4

I have the following Django (3.0) ORM model:

class Portfolio(models.Model):
    code = models.CharField(max_length=20)
    name = models.CharField(max_length=100)
    date = models.DateField()
    created = models.DateTimeField(blank=True, null=True, auto_now_add=True)

I want to group them by the code field and for each code only take the portfolio that has the max date

I know I can use the following query:

Portfolio.objects.values('code').annotate(latest=Max('date'))

But it has three problems:

  1. It gives me only the code and latest fields, so I lose the other fields
  2. It gives back a dictionary, while I want a list of actual Portfolio objects
  3. Max works because date is a DateField.
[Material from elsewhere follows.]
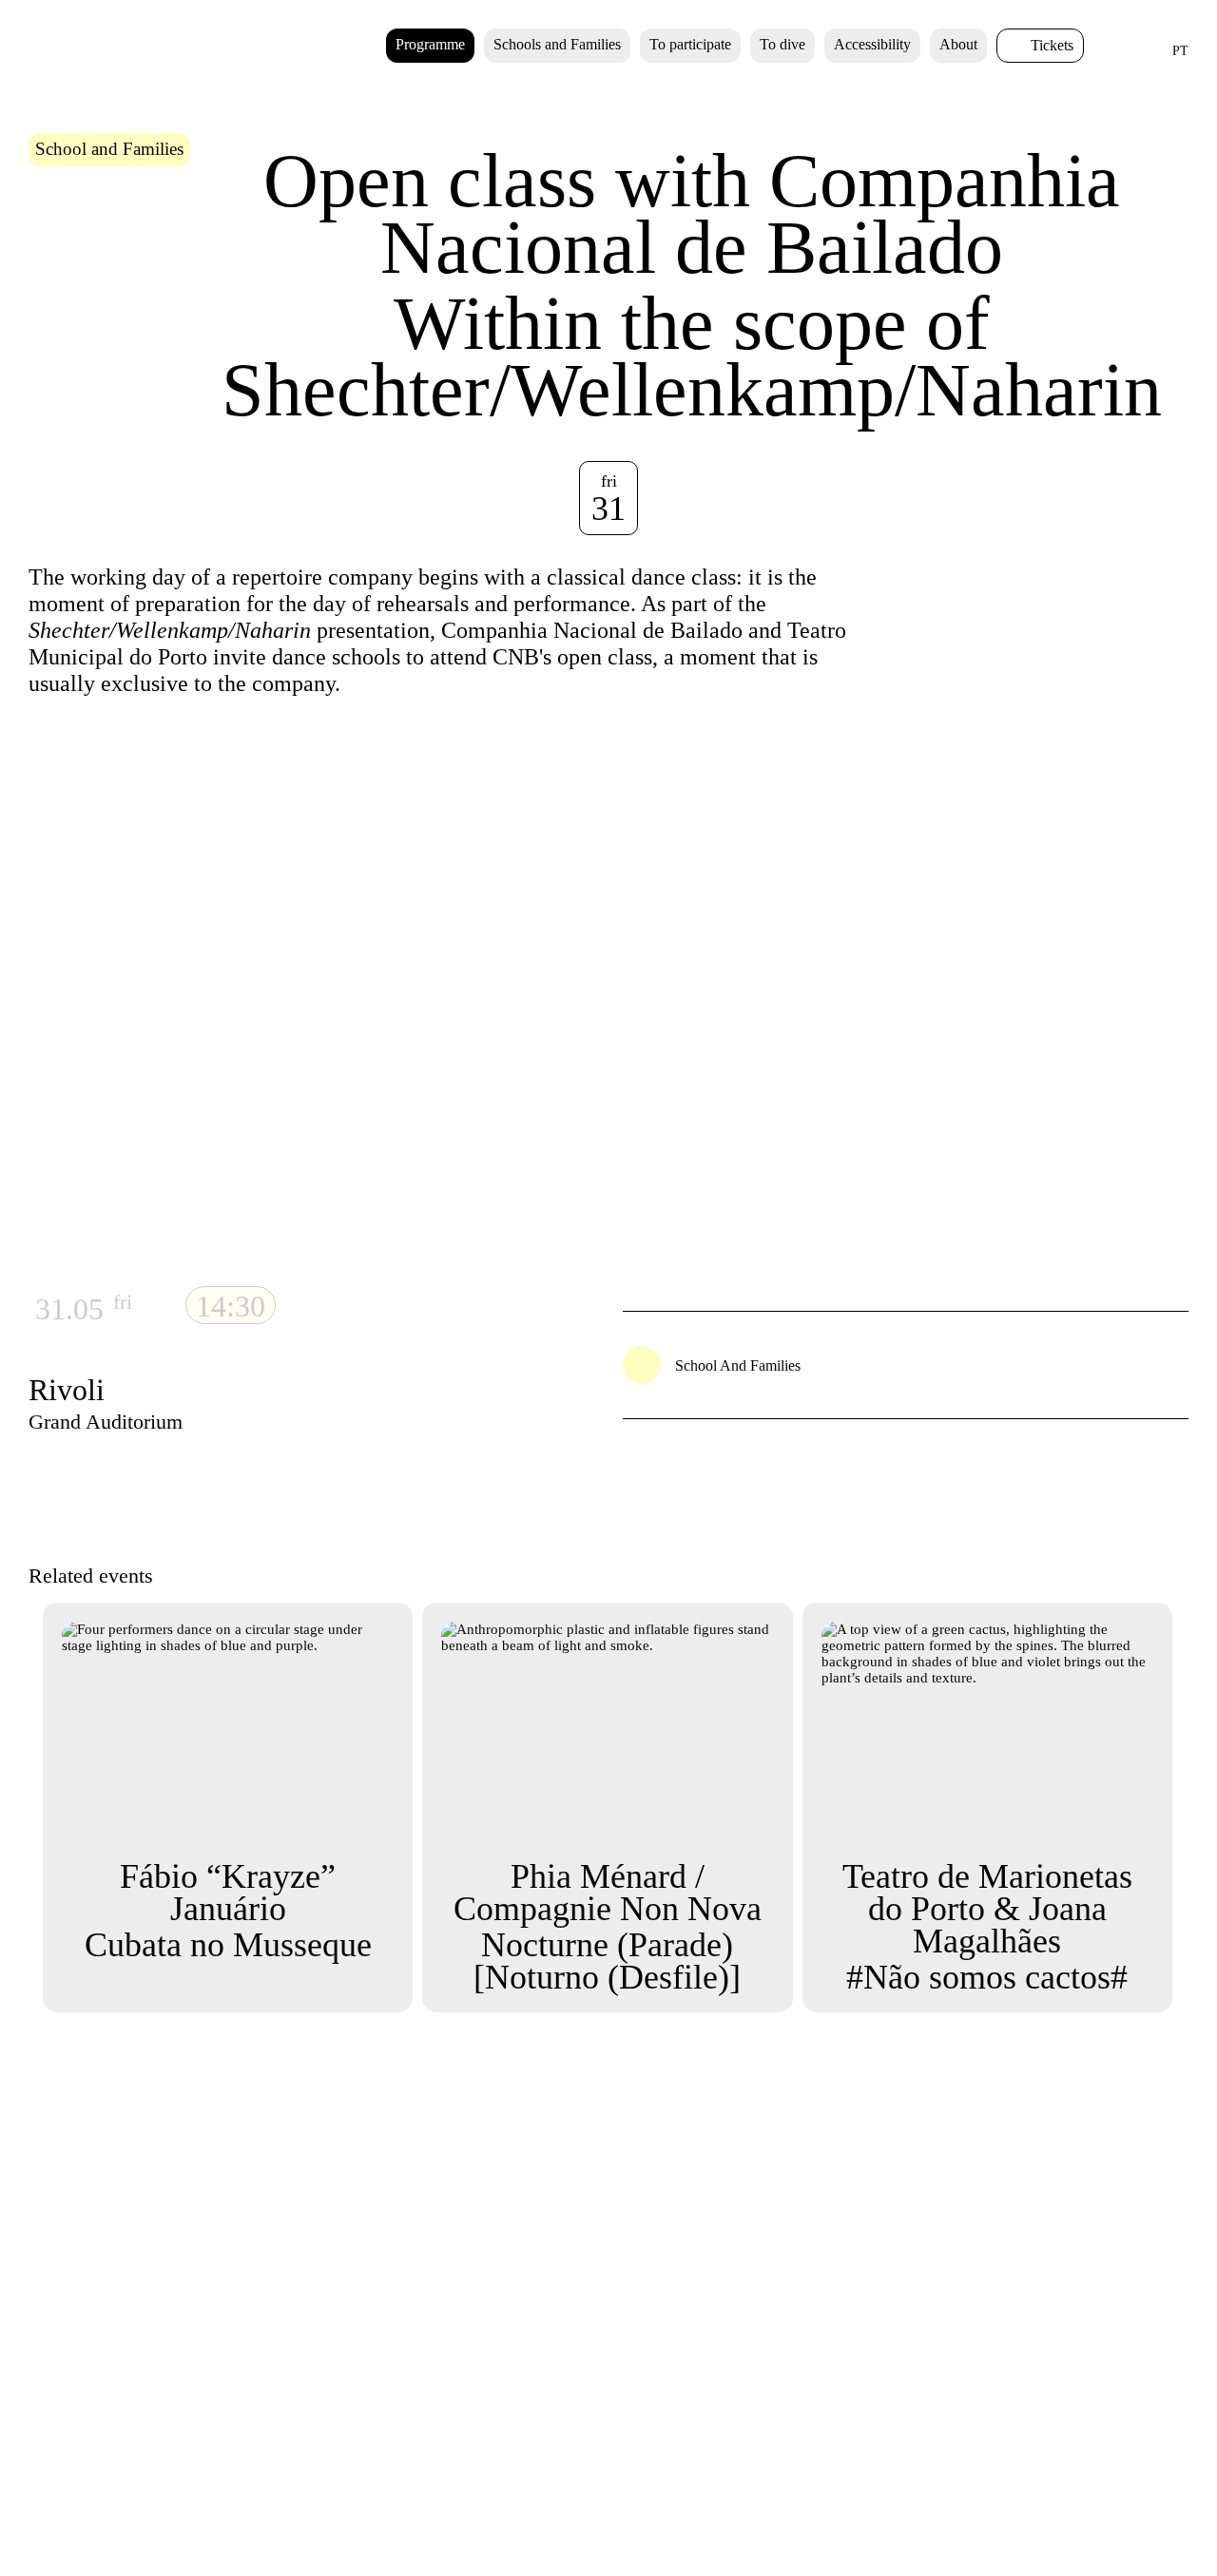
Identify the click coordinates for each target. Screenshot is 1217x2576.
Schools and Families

It would also work on other numeric field types, but what if I want to order the records by the value of a CharField (lexicographic order), for instance name and take the first record for each group?

So, to sum up, my question: How do I use Django ORM to retrieve a list of ORM Objects grouped by one or more fields and have back only the first record of each group given an arbitrary "order by" clause?

funnydman
  • 9,083
  • 4
  • 40
  • 55
pistacchio
  • 56,889
  • 107
  • 278
  • 420

1 Answers1

8

Getting first / last value from group(s) is exactly what DISTINCT ON with ORDER BY SQL clause can be used for (but afaik only in Postgresql. In MySQL just DISTINCT, no ON, so - not possible(directly), SQLite also does not support DISTINCT ON, just DISTINCT. To signify this, in Django positional arguments to .distinct() can be passed only in Postgresql).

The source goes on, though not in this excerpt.